Currently, the dollar seems to be a good currency when compared to the euro. The same will not hold true when we compare the dollar with gold or any other hard asset. The dollar has been trending down compared to hard assets for a long time and this trend is expected to continue - the most important reason being the government leveraging and gigantic unfunded liabilities, which would necessitate more money printing.
We all know that a strong dollar is a symptom of global deflation while a weak dollar is a symptom of global inflation. In my opinion, the dollar will remain weak (except in small periods of time) and this weakness will manifest itself in the form of price increases in hard assets such as crude.
One excellent example of the point I am trying to make comes from gold price appreciation in the dollar and in currencies making up the dollar index. In the last ten years, gold has appreciated 409% against the dollar. During the same period, gold has appreciated by only 301% against the currencies making up the dollar index. With oil priced in dollars, a weakening dollar will have a meaningful impact on prices.
These three important reasons make a strong case for a long-term bullish view on crude oil.
Long-Term Investment Options
BP Plc (BP) - The company is an attractive long-term buy due to several reasons: excellent and diversified asset base, presence across the value chain, presence in alternative investment themes and a good dividend yield of 4.6%. Further, the TTM P/E is at an attractive level of 5.45. Overall, BP is well positioned to take advantage of the long-term appreciation in crude oil prices.

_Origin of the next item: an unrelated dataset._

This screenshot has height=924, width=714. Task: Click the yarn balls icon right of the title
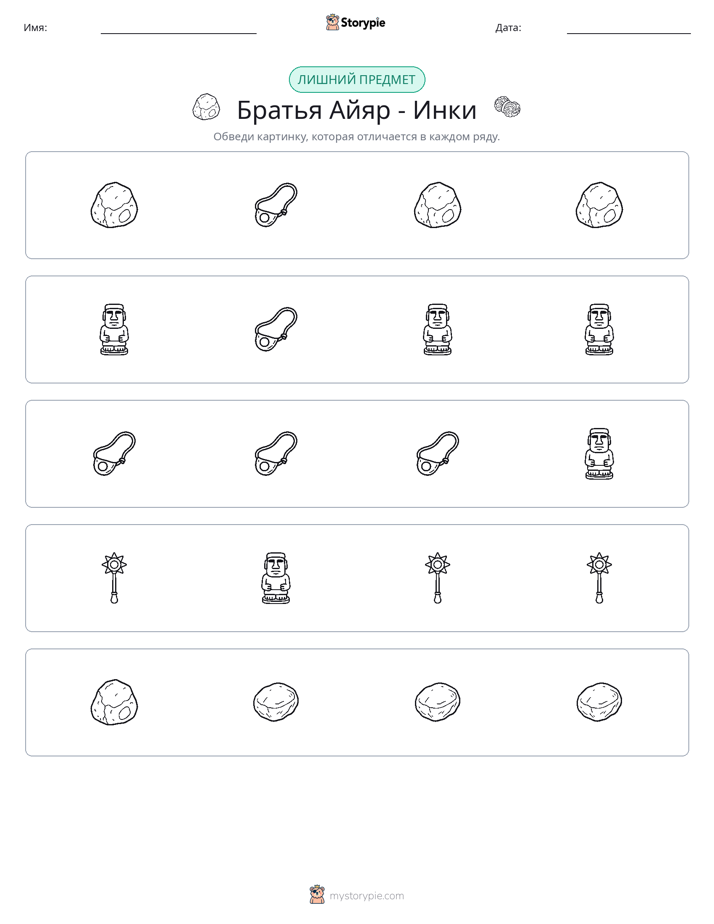[507, 107]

Total SA (TOT) - The French oil giant is another excellent near-term and long-term investment option. A strong dollar and cost associated with the North Sea natural gas spill has depressed the stock in the near-term and provides a good buy opportunity. Like BP, TOT has integrated operations and is a globally diversified player. TOT also offers a very attractive dividend yield of 5.4% and is trading at a low TTM PE of 6.76.
Eni SpA (E) - Eni is another European major, which has an excellent long-term outlook and is trading at attractive valuations. E recently released its 2012-2015 strategic plan, which includes sale of assets to strengthen the balance sheet and also focus on big projects. The production ramp up in existing fields, trending up crude prices in foreseeable future, a stronger balance sheet and partnership with Gazprom for joint developments of projects are some factors which make E an attractive buy. E also offers a dividend yield of 5% and is currently trading at an attractive P/E (TTM) of 7.41.
The Vanguard Energy ETF (VDE) is also a good alternative for exposure to oil and gas companies. The fund has a low expense ratio of 0.19 and had 43% exposure to integrated oil and gas companies, 26.4% to oil & gas exploration and production and 16.6% to oil & gas equipment and services.
The ten largest holdings for the fund as of June 2012 were - Exxon Mobil Corp (XOM), Chevron Corp (CVX), Schlumberger Ltd (SLB), Occidental Petroleum Corp (OXY), ConocoPhillips (COP), Apache Corp (APA), Anadarko Petroleum Corp (APC), National Oilwell Varco Inc (NOV), Halliburton Co (HAL) and EOG Resources Inc (EOG).
The peak oil theory can still be debated. But one thing is clear; the world is consuming more oil globally than adding to its proved reserves. This factor, coupled with all the factors discussed above, makes a very bullish long-term case for oil.
Therefore, investors need to have exposure to oil in their long-term portfolio. One can expect oil investments to be a catalyst for boosting long-term portfolio returns.